* PROVIDED DATA
►

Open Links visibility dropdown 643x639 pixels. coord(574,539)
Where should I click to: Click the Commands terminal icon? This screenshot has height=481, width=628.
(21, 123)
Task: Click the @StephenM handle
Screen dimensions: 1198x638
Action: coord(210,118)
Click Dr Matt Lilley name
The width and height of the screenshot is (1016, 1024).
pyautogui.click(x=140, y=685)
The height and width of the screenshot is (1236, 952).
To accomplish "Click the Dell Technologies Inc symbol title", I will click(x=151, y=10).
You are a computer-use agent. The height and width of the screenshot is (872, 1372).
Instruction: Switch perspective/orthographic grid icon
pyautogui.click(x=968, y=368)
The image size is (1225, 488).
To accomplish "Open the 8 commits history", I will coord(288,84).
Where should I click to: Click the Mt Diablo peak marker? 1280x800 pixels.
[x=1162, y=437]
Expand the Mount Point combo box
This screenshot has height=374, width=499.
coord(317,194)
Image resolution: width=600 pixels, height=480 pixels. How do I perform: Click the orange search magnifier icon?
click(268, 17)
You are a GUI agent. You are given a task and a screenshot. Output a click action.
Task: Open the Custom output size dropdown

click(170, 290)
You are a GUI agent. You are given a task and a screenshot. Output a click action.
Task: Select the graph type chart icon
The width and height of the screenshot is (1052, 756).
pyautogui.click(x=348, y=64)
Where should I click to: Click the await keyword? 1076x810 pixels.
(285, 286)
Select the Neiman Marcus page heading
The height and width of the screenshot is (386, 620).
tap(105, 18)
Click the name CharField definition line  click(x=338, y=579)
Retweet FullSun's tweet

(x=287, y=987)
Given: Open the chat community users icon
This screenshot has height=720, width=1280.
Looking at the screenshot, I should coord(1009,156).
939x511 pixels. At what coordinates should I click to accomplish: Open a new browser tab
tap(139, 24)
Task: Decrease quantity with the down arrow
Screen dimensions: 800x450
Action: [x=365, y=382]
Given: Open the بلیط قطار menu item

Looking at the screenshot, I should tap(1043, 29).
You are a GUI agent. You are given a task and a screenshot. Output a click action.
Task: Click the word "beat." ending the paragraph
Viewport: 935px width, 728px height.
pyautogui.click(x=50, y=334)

◄

* YOUR OBJECTIVE
Nothing may be left out or altered: reproduce the complete listing.

* EXPECTED ANSWER
Open Links visibility dropdown 643x639 pixels. coord(574,539)
Where should I click to: Click the Commands terminal icon? This screenshot has height=481, width=628.
(21, 123)
Task: Click the @StephenM handle
Screen dimensions: 1198x638
Action: coord(210,118)
Click Dr Matt Lilley name
The width and height of the screenshot is (1016, 1024).
pyautogui.click(x=140, y=685)
The height and width of the screenshot is (1236, 952).
To accomplish "Click the Dell Technologies Inc symbol title", I will click(x=151, y=10).
You are a computer-use agent. The height and width of the screenshot is (872, 1372).
Instruction: Switch perspective/orthographic grid icon
pyautogui.click(x=968, y=368)
The image size is (1225, 488).
To accomplish "Open the 8 commits history", I will coord(288,84).
Where should I click to: Click the Mt Diablo peak marker? 1280x800 pixels.
[x=1162, y=437]
Expand the Mount Point combo box
This screenshot has height=374, width=499.
coord(317,194)
Image resolution: width=600 pixels, height=480 pixels. How do I perform: Click the orange search magnifier icon?
click(268, 17)
You are a GUI agent. You are given a task and a screenshot. Output a click action.
Task: Open the Custom output size dropdown

click(170, 290)
You are a GUI agent. You are given a task and a screenshot. Output a click action.
Task: Select the graph type chart icon
The width and height of the screenshot is (1052, 756).
pyautogui.click(x=348, y=64)
Where should I click to: Click the await keyword? 1076x810 pixels.
(285, 286)
Select the Neiman Marcus page heading
The height and width of the screenshot is (386, 620).
tap(105, 18)
Click the name CharField definition line  click(x=338, y=579)
Retweet FullSun's tweet

(x=287, y=987)
Given: Open the chat community users icon
This screenshot has height=720, width=1280.
Looking at the screenshot, I should coord(1009,156).
939x511 pixels. At what coordinates should I click to accomplish: Open a new browser tab
tap(139, 24)
Task: Decrease quantity with the down arrow
Screen dimensions: 800x450
Action: [x=365, y=382]
Given: Open the بلیط قطار menu item

Looking at the screenshot, I should tap(1043, 29).
You are a GUI agent. You are given a task and a screenshot. Output a click action.
Task: Click the word "beat." ending the paragraph
Viewport: 935px width, 728px height.
pyautogui.click(x=50, y=334)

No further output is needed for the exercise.